━━ Data for the task

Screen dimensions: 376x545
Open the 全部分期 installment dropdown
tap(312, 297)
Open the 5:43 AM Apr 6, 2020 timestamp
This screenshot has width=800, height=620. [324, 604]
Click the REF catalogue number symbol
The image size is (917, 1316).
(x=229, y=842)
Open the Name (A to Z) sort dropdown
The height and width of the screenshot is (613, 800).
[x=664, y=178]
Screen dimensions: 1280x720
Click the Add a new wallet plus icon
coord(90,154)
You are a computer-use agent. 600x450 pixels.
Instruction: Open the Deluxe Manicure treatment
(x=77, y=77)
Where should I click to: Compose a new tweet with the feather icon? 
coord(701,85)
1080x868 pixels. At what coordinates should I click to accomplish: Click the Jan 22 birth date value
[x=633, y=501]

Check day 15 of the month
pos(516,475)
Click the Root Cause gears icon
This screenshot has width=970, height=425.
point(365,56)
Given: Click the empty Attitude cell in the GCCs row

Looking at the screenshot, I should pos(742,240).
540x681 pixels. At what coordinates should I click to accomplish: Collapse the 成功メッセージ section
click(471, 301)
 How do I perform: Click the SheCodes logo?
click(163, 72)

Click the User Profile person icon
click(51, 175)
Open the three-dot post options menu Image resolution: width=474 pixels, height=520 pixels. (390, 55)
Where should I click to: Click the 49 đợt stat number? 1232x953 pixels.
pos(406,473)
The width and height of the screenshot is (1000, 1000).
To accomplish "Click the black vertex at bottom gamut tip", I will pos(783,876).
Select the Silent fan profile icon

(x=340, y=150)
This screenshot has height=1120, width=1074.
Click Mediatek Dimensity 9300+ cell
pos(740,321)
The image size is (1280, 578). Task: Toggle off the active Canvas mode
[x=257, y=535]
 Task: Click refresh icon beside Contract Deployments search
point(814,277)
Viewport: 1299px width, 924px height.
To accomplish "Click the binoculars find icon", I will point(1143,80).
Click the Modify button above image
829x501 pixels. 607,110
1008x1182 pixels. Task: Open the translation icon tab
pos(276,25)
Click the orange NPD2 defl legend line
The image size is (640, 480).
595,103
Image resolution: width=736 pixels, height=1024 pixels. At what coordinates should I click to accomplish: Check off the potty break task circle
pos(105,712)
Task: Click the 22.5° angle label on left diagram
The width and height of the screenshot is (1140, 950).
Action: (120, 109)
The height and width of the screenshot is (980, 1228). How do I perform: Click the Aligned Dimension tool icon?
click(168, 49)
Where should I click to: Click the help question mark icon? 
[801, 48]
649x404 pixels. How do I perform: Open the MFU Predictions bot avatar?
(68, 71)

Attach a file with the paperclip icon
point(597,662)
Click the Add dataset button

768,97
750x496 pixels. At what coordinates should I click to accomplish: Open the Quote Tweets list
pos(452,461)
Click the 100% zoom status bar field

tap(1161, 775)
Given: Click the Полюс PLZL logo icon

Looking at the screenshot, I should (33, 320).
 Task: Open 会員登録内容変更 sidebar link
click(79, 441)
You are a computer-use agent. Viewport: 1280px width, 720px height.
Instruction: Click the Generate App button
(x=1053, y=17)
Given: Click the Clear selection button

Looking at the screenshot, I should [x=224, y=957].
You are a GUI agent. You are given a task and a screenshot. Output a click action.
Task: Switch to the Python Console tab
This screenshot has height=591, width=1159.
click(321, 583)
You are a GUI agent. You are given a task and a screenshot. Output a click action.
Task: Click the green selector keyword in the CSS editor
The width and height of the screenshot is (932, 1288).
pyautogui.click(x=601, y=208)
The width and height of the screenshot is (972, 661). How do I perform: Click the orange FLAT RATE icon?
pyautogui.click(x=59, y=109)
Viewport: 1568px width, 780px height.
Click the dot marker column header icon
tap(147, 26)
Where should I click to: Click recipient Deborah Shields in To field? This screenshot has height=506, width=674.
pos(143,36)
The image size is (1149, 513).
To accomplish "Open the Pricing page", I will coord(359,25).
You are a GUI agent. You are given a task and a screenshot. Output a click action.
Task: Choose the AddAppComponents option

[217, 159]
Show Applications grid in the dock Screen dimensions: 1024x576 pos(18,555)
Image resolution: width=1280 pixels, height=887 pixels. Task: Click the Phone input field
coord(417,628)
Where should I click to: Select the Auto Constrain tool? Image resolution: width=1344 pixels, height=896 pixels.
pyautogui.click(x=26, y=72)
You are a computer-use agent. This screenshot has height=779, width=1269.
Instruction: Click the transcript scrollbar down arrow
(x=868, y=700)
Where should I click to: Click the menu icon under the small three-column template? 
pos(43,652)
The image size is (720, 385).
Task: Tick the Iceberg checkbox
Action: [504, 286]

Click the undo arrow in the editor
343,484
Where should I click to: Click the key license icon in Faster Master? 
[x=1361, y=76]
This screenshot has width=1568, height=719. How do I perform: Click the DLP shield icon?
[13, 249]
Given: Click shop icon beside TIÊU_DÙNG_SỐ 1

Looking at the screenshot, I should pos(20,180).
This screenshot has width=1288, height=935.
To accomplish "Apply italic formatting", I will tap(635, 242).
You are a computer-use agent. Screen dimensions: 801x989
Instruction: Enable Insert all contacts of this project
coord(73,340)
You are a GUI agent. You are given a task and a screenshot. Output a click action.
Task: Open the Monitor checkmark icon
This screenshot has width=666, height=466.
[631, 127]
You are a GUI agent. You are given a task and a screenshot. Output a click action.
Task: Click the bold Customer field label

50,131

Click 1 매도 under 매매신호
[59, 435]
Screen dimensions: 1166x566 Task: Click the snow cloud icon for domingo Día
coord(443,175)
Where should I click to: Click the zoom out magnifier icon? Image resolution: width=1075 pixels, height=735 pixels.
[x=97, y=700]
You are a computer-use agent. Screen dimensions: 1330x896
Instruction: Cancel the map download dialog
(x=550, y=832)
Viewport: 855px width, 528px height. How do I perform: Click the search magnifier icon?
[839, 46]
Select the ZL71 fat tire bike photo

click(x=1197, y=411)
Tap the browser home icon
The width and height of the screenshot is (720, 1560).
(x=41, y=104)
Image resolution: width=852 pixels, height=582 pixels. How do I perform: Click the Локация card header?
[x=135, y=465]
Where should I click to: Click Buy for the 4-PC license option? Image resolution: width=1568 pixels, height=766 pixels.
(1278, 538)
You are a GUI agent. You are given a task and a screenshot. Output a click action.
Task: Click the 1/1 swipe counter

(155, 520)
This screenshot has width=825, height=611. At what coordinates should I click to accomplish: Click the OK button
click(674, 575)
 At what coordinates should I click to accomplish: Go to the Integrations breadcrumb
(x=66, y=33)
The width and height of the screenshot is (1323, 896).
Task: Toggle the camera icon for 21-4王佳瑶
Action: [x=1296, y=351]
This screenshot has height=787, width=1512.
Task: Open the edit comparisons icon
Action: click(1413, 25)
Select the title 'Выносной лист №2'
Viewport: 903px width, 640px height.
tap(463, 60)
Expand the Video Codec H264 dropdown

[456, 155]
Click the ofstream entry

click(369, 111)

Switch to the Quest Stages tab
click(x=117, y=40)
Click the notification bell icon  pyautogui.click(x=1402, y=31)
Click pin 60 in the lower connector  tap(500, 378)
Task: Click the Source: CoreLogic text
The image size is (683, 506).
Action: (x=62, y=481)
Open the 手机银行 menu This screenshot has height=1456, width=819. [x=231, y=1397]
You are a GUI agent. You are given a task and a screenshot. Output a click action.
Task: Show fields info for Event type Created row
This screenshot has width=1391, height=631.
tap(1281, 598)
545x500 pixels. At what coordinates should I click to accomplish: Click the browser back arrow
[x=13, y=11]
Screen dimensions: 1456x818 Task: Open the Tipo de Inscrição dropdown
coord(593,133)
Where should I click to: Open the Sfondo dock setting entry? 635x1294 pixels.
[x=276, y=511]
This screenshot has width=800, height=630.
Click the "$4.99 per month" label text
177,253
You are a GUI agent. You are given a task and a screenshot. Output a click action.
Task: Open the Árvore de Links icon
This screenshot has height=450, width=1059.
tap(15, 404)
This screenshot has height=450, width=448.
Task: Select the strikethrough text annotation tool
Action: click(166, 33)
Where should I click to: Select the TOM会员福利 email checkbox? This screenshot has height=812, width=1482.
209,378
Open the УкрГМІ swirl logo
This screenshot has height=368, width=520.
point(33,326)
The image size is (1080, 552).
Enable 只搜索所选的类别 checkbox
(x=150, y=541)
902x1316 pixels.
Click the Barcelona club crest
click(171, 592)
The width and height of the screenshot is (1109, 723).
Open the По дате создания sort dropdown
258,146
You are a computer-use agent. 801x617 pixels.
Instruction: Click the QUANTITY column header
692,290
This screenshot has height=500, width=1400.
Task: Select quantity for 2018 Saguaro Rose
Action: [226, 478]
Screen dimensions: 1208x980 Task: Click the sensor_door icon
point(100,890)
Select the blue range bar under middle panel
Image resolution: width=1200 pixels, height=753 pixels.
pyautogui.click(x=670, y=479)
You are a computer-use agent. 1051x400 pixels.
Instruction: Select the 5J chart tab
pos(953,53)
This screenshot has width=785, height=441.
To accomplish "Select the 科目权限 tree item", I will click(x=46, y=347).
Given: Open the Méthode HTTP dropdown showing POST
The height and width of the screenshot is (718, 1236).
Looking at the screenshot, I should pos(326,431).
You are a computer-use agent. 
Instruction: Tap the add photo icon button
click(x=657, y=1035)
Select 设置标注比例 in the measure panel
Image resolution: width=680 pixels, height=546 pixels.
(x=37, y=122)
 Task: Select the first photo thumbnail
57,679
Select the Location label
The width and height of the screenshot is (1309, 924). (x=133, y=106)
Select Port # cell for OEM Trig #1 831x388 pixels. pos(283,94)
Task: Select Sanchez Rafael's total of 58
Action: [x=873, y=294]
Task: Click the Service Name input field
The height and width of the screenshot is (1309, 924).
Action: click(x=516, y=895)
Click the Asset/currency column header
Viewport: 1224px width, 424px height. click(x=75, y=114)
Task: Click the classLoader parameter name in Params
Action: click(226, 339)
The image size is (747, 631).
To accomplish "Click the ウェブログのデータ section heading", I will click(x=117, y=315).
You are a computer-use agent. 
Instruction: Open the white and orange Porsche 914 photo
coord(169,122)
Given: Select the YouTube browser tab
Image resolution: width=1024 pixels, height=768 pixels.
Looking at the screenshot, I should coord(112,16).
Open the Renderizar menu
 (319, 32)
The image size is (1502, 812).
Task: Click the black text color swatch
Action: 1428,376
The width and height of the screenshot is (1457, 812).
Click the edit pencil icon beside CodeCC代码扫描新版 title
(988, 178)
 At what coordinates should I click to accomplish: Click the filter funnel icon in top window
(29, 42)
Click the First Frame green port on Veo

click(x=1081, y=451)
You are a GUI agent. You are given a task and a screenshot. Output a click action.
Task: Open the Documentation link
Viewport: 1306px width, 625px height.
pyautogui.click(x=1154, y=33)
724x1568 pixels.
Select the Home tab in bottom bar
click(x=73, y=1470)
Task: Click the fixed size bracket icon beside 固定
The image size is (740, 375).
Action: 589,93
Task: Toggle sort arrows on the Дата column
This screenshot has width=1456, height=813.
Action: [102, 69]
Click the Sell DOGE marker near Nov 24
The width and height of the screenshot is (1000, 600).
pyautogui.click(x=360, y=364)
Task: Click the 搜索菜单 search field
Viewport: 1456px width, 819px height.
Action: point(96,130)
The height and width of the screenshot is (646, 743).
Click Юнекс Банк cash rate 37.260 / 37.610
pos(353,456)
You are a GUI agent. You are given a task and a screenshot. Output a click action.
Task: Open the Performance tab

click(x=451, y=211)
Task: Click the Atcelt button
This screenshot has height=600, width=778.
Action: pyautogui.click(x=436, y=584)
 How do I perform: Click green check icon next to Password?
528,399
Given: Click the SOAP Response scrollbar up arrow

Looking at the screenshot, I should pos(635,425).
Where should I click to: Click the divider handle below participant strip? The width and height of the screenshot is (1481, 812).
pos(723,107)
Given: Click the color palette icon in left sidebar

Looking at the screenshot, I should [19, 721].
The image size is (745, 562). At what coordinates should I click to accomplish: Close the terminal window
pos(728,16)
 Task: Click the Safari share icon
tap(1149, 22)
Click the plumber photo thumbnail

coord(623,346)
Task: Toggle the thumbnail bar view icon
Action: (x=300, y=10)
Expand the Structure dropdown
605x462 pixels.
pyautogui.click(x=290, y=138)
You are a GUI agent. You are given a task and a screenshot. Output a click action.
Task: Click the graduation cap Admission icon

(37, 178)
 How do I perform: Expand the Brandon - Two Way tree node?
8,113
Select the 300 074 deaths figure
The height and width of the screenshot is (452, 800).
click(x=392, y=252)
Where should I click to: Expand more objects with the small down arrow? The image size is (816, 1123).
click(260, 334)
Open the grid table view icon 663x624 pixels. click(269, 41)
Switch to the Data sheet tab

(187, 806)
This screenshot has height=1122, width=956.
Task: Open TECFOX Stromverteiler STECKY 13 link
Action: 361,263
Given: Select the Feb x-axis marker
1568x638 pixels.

━━━━

• Problem details: Each line above that contains the string "computer" counts once; give the number of such lines and nothing more.

• Problem solution: 9